Tanja Wagner zeigt Lina Scheynus: Lust und Frust

Frauenkörper abseits von Objektivierung: Die schwedische Fotografin Lina Scheynius ergründet in der Galerie Tanja Wagner weibliche Intimität.

Eine ältere weibliche Brust, die sich an eine junge schmiegt. Die eine füllt den Raum aus, den die andere freilässt. Kein künstliches Licht, keine nachträgliche Korrektur – so sind die feinen Risse sichtbar, die sich in den unteren Hautschichten gebildet haben. Risse, die oft verschwiegen werden, weil sie zum Jungsein nicht passen.

Die schwedische Fotografin Lina Scheynius rückt den weiblichen Körper und seine Sexualität in den Fokus und hat dafür eine Form gewählt, die bestens in die Instagram-Wirklichkeit passt: Sie fotografiert sich selbst und ihr Umfeld. Zu ihren Motiven gehören auch ein Babybauch oder eine mit Sperma benetzte Hand. Bei Scheynius wird diese Körperflüssigkeit durch Lichtreflexionen zu einer Kostbarkeit. Mit Kolumnen in der „Zeit“ wurde die Schwedin 2012 bekannt. Jetzt hängen die Bilder der 37-Jährigen in der Galerie Tanja Wagner (400 bis 5000 Euro).

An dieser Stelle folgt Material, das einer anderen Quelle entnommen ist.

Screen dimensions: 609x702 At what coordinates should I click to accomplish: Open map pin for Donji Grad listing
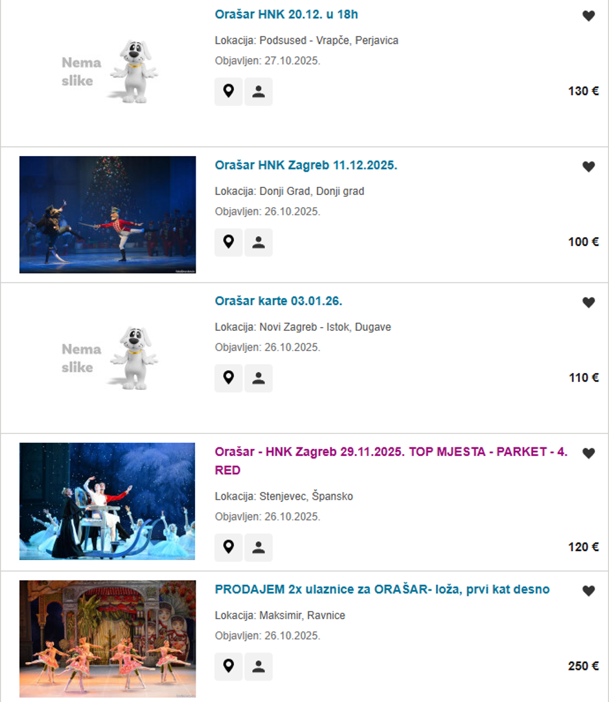[228, 242]
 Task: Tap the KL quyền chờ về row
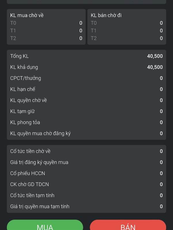point(87,100)
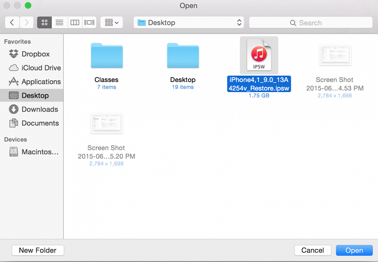Open the item arrangement dropdown
378x262 pixels.
[111, 23]
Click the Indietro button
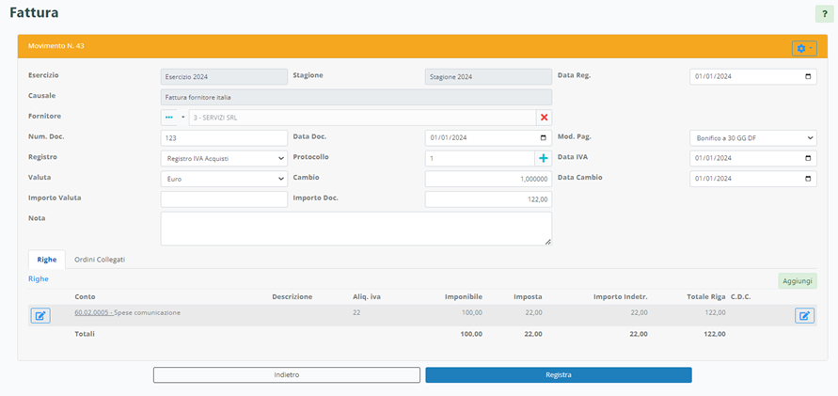The width and height of the screenshot is (838, 396). (x=287, y=374)
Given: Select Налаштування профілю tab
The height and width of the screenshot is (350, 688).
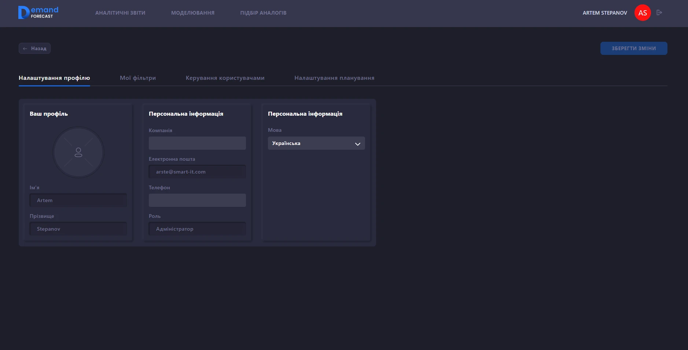Looking at the screenshot, I should [54, 78].
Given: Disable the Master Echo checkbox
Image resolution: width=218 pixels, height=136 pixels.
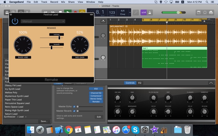Looking at the screenshot, I should [x=74, y=107].
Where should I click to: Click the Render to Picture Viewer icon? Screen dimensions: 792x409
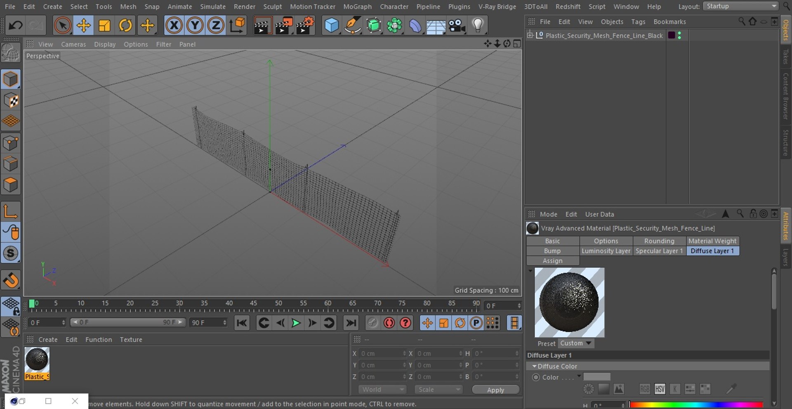point(283,26)
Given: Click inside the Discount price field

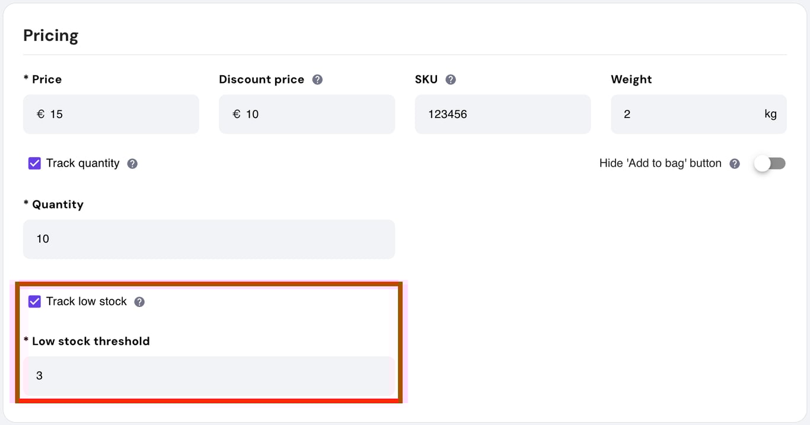Looking at the screenshot, I should (307, 114).
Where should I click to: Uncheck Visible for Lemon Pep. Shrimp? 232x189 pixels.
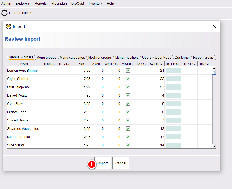coord(128,71)
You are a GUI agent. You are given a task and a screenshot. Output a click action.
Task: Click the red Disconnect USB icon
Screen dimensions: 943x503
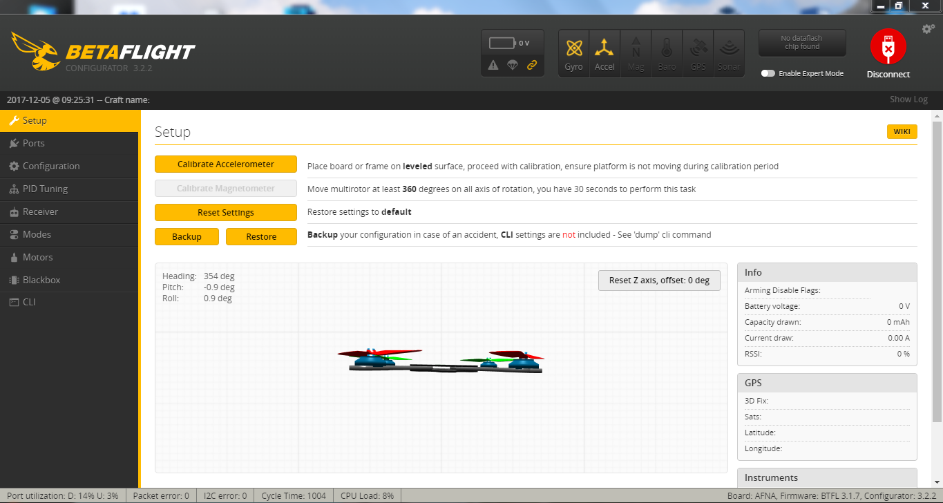tap(888, 47)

Ihr Sujet lässt den Betrachter zum Voyeur werden. Die Natürlichkeit der Szenen könnte auch Scham auslösen. „Diary“ hat Scheynius die Fotos betitelt. Der Galeriebesucher kann sich die Geschichten, die hinter den einzelnen Fotos stecken, ausmalen. Als die Schwedin mit den privaten Aufnahmen anfing, gab es noch keine Smartphones, weswegen keinerlei Gefahr bestanden habe, dass die Bilder sich im Netz verbreiten, sagt sie. Ihre Einstellung veränderte sich mit der Zeit, heute teilt sie ihre Fotos auf Instagram.

Scheynius fühlte sich als Model nicht wohl

Ein grüner Halm auf dem Babybauch, rosafarbene Rosen hinter einem verweinten Gesicht, denn zur Liebe gehört auch der Schmerz. Aber ist Liebeskummer nicht eher grün vor Rotz und düster vor Angst? Und ist eine Frau nach der Geburt nicht verschwitzt und erschöpft? Wie ehrlich ist diese Ästhetik?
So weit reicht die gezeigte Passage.